▶ [Task objective] Transcribe all of the records precisely as they are presented.

▶ [Data extract]
BEGIN

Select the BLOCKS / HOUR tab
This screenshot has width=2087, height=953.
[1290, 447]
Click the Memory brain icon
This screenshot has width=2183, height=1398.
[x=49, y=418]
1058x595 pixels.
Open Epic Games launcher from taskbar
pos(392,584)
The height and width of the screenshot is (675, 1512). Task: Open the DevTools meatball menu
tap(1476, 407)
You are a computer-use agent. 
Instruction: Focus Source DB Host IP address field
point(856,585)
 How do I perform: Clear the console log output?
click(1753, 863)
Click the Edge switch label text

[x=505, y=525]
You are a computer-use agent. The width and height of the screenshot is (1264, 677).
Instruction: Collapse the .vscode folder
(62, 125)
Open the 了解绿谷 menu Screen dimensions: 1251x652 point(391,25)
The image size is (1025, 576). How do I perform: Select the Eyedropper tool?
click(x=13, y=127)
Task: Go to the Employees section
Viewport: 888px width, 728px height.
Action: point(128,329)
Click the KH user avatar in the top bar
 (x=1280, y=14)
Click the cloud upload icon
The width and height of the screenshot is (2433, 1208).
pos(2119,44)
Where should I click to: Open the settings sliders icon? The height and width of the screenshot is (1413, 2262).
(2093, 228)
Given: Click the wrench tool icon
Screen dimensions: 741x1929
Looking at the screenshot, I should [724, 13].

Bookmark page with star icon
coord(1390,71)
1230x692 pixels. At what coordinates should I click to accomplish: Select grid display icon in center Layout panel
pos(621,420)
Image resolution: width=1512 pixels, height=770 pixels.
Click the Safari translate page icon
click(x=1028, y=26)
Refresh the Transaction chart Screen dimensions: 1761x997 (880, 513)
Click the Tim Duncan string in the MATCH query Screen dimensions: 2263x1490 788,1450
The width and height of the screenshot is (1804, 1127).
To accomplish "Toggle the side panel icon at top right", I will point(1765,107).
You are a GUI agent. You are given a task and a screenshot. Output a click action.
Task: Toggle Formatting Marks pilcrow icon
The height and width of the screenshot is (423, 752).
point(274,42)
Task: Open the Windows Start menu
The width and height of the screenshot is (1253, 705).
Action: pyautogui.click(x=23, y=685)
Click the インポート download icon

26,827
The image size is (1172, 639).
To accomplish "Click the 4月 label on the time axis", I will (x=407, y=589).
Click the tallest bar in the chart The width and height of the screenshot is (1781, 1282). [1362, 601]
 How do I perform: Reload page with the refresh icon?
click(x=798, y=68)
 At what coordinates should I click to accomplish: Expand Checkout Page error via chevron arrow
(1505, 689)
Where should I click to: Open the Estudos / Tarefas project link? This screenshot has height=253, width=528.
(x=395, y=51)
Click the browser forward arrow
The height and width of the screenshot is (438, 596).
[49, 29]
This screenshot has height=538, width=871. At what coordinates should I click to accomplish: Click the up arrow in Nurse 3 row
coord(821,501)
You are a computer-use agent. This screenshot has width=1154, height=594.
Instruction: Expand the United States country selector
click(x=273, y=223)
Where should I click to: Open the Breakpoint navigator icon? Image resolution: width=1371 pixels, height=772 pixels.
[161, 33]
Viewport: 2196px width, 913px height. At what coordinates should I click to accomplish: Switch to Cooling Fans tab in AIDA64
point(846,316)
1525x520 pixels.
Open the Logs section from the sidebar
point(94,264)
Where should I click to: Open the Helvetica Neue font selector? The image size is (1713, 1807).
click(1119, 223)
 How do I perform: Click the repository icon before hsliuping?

END

▶ [Written reply]
Select the BLOCKS / HOUR tab
This screenshot has width=2087, height=953.
[1290, 447]
Click the Memory brain icon
This screenshot has width=2183, height=1398.
[x=49, y=418]
1058x595 pixels.
Open Epic Games launcher from taskbar
pos(392,584)
The height and width of the screenshot is (675, 1512). Task: Open the DevTools meatball menu
tap(1476, 407)
You are a computer-use agent. 
Instruction: Focus Source DB Host IP address field
point(856,585)
 How do I perform: Clear the console log output?
click(1753, 863)
Click the Edge switch label text

[x=505, y=525]
You are a computer-use agent. The width and height of the screenshot is (1264, 677).
Instruction: Collapse the .vscode folder
(62, 125)
Open the 了解绿谷 menu Screen dimensions: 1251x652 point(391,25)
The image size is (1025, 576). How do I perform: Select the Eyedropper tool?
click(x=13, y=127)
Task: Go to the Employees section
Viewport: 888px width, 728px height.
Action: point(128,329)
Click the KH user avatar in the top bar
 (x=1280, y=14)
Click the cloud upload icon
The width and height of the screenshot is (2433, 1208).
pos(2119,44)
Where should I click to: Open the settings sliders icon? The height and width of the screenshot is (1413, 2262).
(2093, 228)
Given: Click the wrench tool icon
Screen dimensions: 741x1929
Looking at the screenshot, I should [724, 13].

Bookmark page with star icon
coord(1390,71)
1230x692 pixels. At what coordinates should I click to accomplish: Select grid display icon in center Layout panel
pos(621,420)
Image resolution: width=1512 pixels, height=770 pixels.
Click the Safari translate page icon
click(x=1028, y=26)
Refresh the Transaction chart Screen dimensions: 1761x997 (880, 513)
Click the Tim Duncan string in the MATCH query Screen dimensions: 2263x1490 788,1450
The width and height of the screenshot is (1804, 1127).
To accomplish "Toggle the side panel icon at top right", I will point(1765,107).
You are a GUI agent. You are given a task and a screenshot. Output a click action.
Task: Toggle Formatting Marks pilcrow icon
The height and width of the screenshot is (423, 752).
point(274,42)
Task: Open the Windows Start menu
The width and height of the screenshot is (1253, 705).
Action: pyautogui.click(x=23, y=685)
Click the インポート download icon

26,827
The image size is (1172, 639).
To accomplish "Click the 4月 label on the time axis", I will (x=407, y=589).
Click the tallest bar in the chart The width and height of the screenshot is (1781, 1282). [1362, 601]
 How do I perform: Reload page with the refresh icon?
click(x=798, y=68)
 At what coordinates should I click to accomplish: Expand Checkout Page error via chevron arrow
(1505, 689)
Where should I click to: Open the Estudos / Tarefas project link? This screenshot has height=253, width=528.
(x=395, y=51)
Click the browser forward arrow
The height and width of the screenshot is (438, 596).
[49, 29]
This screenshot has height=538, width=871. At what coordinates should I click to accomplish: Click the up arrow in Nurse 3 row
coord(821,501)
You are a computer-use agent. This screenshot has width=1154, height=594.
Instruction: Expand the United States country selector
click(x=273, y=223)
Where should I click to: Open the Breakpoint navigator icon? Image resolution: width=1371 pixels, height=772 pixels.
[161, 33]
Viewport: 2196px width, 913px height. At what coordinates should I click to accomplish: Switch to Cooling Fans tab in AIDA64
point(846,316)
1525x520 pixels.
Open the Logs section from the sidebar
point(94,264)
Where should I click to: Open the Helvetica Neue font selector? The image size is (1713, 1807).
click(1119, 223)
 How do I perform: Click the repository icon before hsliuping?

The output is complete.